Wednesday, March 25, 2009

How to .... cook a snag

Sure, we all like to tell everyone we know how to run a BBQ but there will be the odd Wave out there feeling a little heat rising as they survey the rosters.
Here are a few handy hints.
1. Cooking snags is not as easy as it looks. We are going for low temperature cooking. If your plate is too hot you will end up with a lump of charcoal.
2. Don't be a prick - keep your fork or barbie mate prongs off my meat. Yes, there is a school of thought that you should prick snags to let the fat out. There is also a school of thought (is there such a thing as a school of one?) that Graeme Phillipson could play up front. Inside the casing is where the fat belongs - this is what makes your snag sanger taste so damn good.
3. Keep turning the suckers. This is especially true if you've messed up point one and have your hotplate too high.
4. Cook more than you think you need because they will all get eaten, even if it's by Gary J's dog.

Data shown →
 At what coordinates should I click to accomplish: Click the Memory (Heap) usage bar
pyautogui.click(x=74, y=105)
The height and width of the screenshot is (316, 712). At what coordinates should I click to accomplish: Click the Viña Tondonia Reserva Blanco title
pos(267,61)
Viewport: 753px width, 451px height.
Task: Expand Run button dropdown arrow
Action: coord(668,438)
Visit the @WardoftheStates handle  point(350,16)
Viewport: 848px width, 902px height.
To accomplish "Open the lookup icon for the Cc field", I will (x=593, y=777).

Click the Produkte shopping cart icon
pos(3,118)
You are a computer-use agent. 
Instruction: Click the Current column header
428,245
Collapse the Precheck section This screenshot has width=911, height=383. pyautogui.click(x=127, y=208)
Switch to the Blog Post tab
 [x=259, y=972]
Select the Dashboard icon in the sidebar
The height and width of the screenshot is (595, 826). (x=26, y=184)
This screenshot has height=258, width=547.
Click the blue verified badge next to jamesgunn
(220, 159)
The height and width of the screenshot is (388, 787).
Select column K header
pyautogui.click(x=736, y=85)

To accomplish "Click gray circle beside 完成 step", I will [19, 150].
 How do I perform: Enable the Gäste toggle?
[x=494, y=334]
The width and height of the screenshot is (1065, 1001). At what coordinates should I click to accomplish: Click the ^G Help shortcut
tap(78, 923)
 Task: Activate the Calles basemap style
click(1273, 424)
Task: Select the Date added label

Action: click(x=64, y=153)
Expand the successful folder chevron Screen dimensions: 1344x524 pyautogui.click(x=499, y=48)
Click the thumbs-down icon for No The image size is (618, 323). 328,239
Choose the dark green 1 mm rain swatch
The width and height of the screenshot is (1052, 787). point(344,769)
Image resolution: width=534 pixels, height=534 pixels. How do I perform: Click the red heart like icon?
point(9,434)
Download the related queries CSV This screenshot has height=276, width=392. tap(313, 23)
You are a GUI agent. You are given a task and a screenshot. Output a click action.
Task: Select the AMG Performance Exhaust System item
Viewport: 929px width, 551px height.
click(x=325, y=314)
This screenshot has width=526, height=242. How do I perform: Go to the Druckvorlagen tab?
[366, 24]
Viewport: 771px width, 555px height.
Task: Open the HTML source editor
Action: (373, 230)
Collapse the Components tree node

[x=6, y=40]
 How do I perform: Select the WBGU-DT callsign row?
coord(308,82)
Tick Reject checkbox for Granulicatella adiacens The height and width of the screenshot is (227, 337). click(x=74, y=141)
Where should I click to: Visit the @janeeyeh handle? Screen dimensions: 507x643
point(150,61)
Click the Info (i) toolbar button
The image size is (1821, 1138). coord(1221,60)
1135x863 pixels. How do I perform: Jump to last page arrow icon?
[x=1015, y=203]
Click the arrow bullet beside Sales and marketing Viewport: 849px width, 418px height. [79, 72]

Task brief → For the post on cooking snags above, say whether each statement agrees with it, answering yes or no and quoting the deciding words: (a) snags should be cooked at a low temperature; (b) snags should be pricked to let the fat out; (c) you should cook fewer snags than you think you need.

Full output →
(a) Yes: "We are going for low temperature cooking."
(b) No: "keep your fork or barbie mate prongs off my meat."
(c) No: "Cook more than you think you need because they will all get eaten."